Gladly he went over to the temple to sit in the shade himself. He lit a cigarette and watched as a girl in an azure sari emerged from one of the houses and spread a carpet under the peepul tree and invited Nancy to sit.

At once a shy procession began to form up. Mothers — themselves little older than schoolgirls — with babies in hand or babies at the breast, infants tugging at their skirts, began to gather round Nancy. Each child in turn was led up for her inspection. She looked at eyes, she looked at ears, she felt limbs, lifted draperies and ran an exploring hand over fat brown stomachs, the whole operation accompanied by gales of giggles from the children and laughter from their mothers. From time to time she took a tin of ointment from her pack and gently spread it over an affected part; she applied drops to sore eyes; with a skilled hand and a tight cotton noose, watched by the interested Supriya, she dealt with the ticks that she explained were endemic in the valley.

‘Conjunctivitis and diarrhoea,’ said Nancy over their heads to Joe in a businesslike voice, ‘those are our main problems. You can’t teach these people anything about “personal hygiene” — they’re probably the cleanest people in the world — but, oh boy! are there things they should learn about culinary hygiene and if only I could teach the children not to do their tuppences all over the place we’d be half-way to solving their problems. Still, I think I’m making progress and Supriya here is becoming my valuable assistant.’

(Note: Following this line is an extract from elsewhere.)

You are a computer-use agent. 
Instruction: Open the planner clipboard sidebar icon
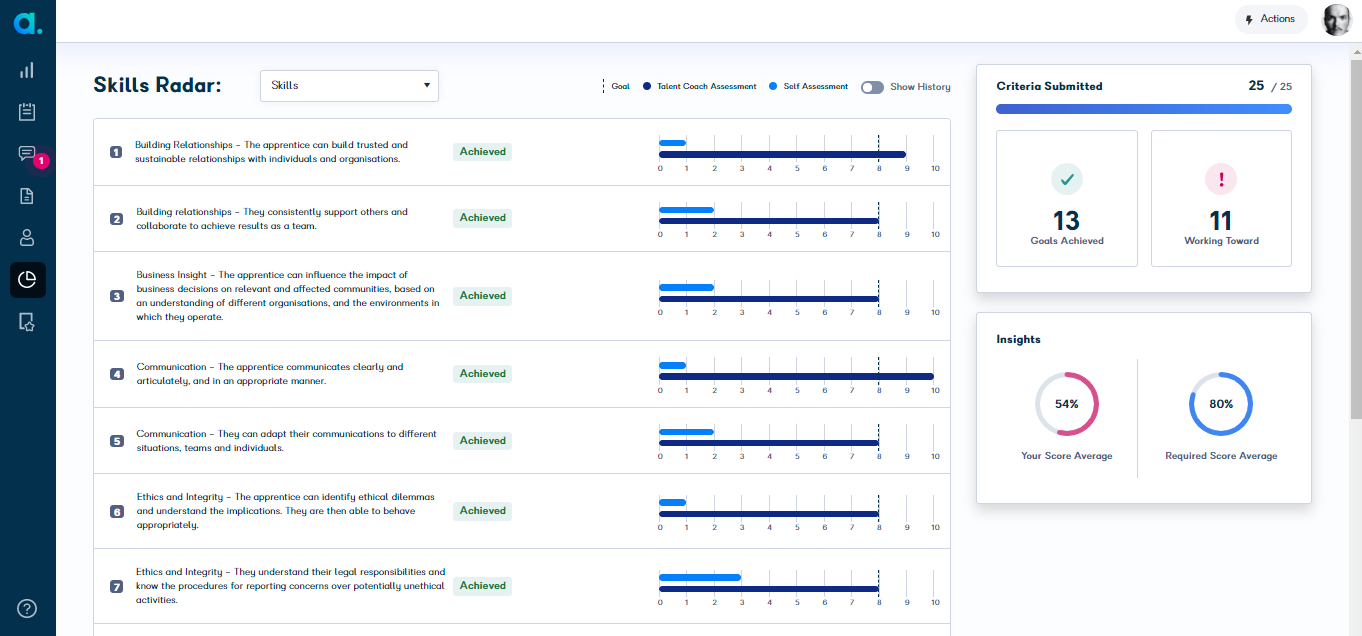tap(26, 112)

She turned and spoke to Supriya who blushed and wriggled, bowed and salaamed with much gratification. Joe watched her with tenderness as, after each inspection, Nancy planted an affectionate kiss on each brown cheek which was immediately proffered to her. Briefly Joe remembered her speaking of the American soldier: ‘He had, in a way, become my baby,’ Were these small brown children elected to fill that gap?